The struggle was not just between slave plantations and factories employing free workers, but between two radically different ways of life, and ways of thinking about life. Three, if you count the slave point of view, which had no say in the political struggle. After the Southern Baptist churches split from the North over slavery, the political contest became rooted in religion on both sides, each denouncing the other as doing the work of the Devil.
When Abraham Lincoln campaigned for President on the promise to bar slavery from all remaining Western territories, abolitionists complained that he wasn't going to root out slavery immediately, while Southern slave owners realized that their national political power was doomed, and that slavery could only be maintained in the long term by leaving the Union.
Lincoln won with no Southern Electoral College votes. Secession had begun by the time Lincoln took office, but no fighting, until Gen. Beauregard's forces in South Carolina attacked Fort Sumter, and the war was on.
Lincoln's reputation was mud in the South ever since he had begun working to restrict slavery in the territories. His firm commitment not to interfere with slavery where it existed meant nothing, in light of obvious political trends. He was a tyrant of the worst order, an enemy of Christianity, yadda, yadda, yadda.
Rather than go through the rest point by point, I prefer to quote Frederick Douglass, speaking eleven years after Lincoln's murder.
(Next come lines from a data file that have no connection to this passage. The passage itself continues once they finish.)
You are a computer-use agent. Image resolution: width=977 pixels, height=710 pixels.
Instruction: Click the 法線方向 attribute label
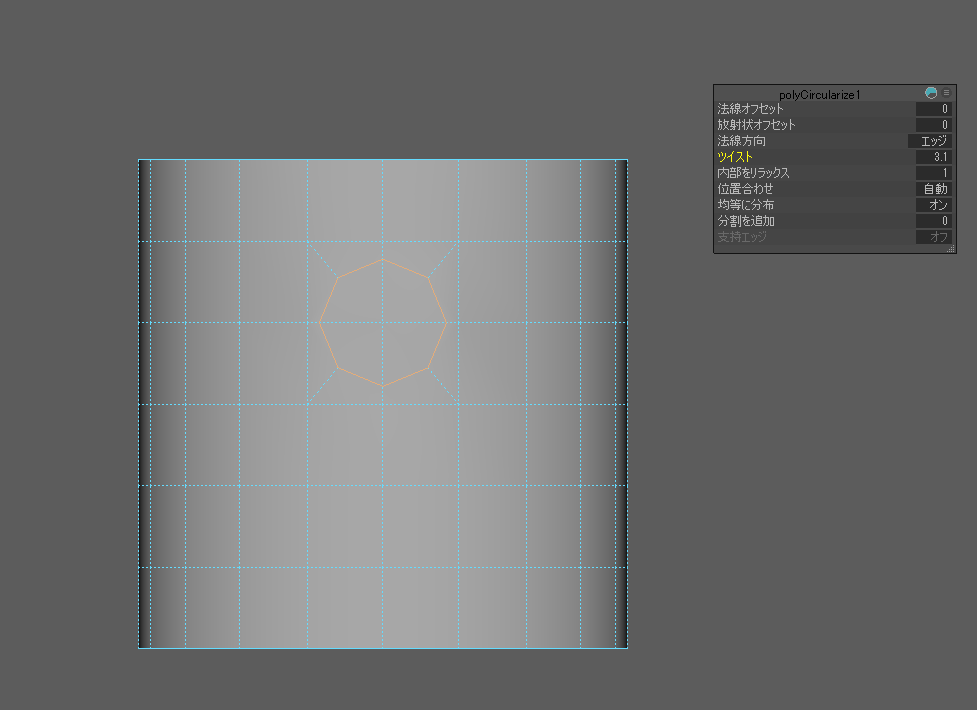741,141
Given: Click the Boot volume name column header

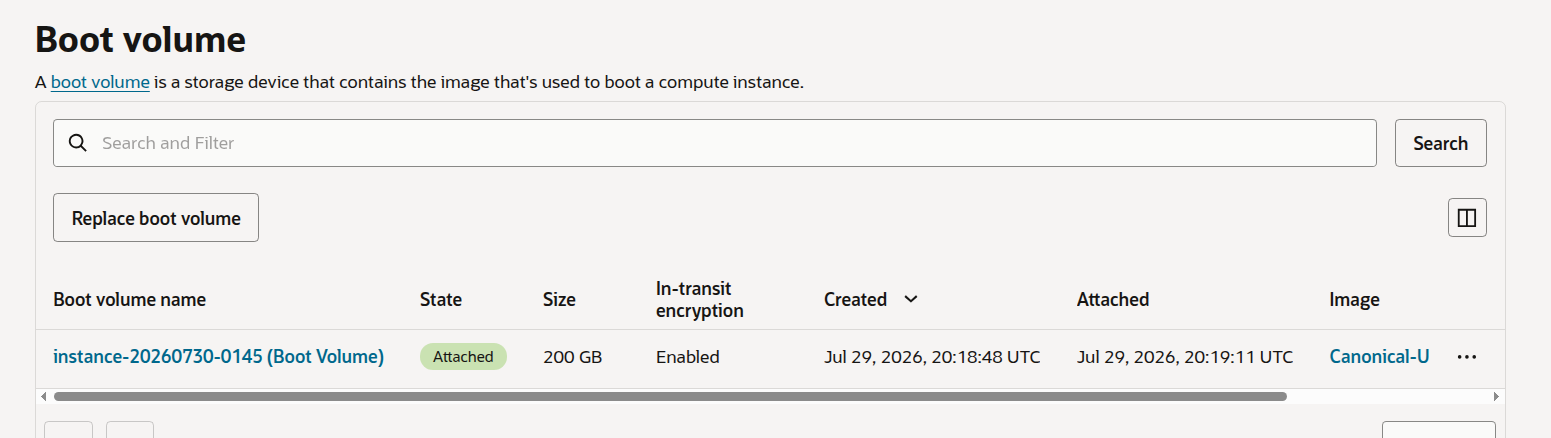Looking at the screenshot, I should coord(129,299).
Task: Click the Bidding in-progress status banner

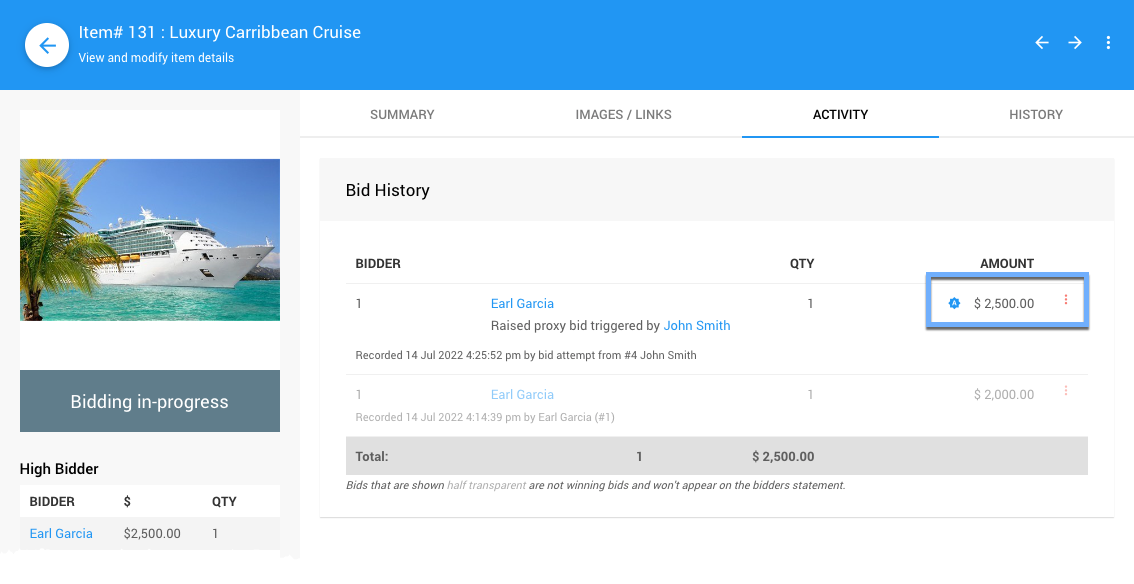Action: point(150,401)
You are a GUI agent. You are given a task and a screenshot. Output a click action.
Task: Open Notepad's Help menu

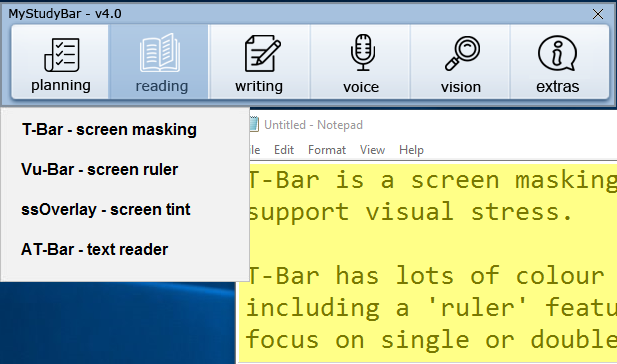click(411, 150)
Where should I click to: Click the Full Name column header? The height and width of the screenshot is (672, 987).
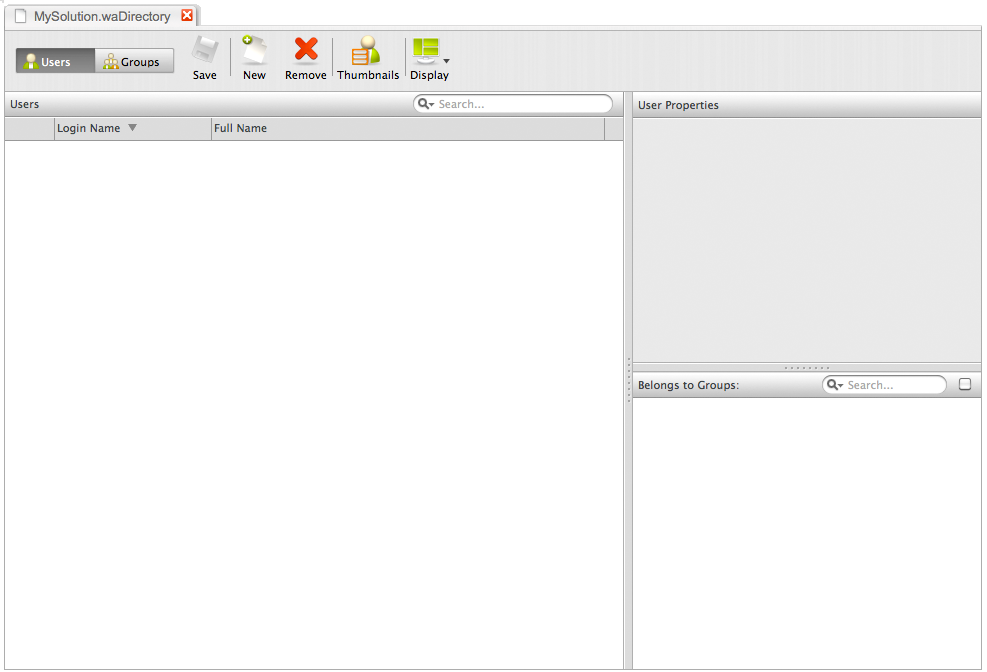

The honest and comprehensive statesman, clearly discerning the needs of his country, and earnestly endeavoring to do his whole duty, though covered and blistered with reproaches, may safely leave his course to the silent judgment of time. Few great public men have ever been the victims of fiercer denunciation than Abraham Lincoln was during his administration. He was often wounded in the house of his friends. Reproaches came thick and fast upon him from within and from without, and from opposite quarters. He was assailed by abolitionists; he was assailed by slaveholders; he was assailed by the men who were for peace any price; he was assailed by those who were for a more vigorous prosecution of the war; he was assailed for not making the war an abolition war; and he was most bitterly assailed for making the war an abolition war.
"Rutherfraud" B. Hayes
Lincoln intended to follow a conciliatory policy in Reconstruction, but his murder resulted in a policy, Radical Reconstruction, more of revenge against the South. The result is comparable to the result of the punitive Treaty of Versailles after World War I: sullen resistance, conspiracy theories run riot, and preparation for another war, under the slogan, "The South Will Rise Again". That, of course, did not happen, but the Ku Klux Klan (and many other such organizations) and Jim Crow did. A comparison with the Nazi Brownshirts and the Nuremberg laws would only inflame this conversation, so I omit it.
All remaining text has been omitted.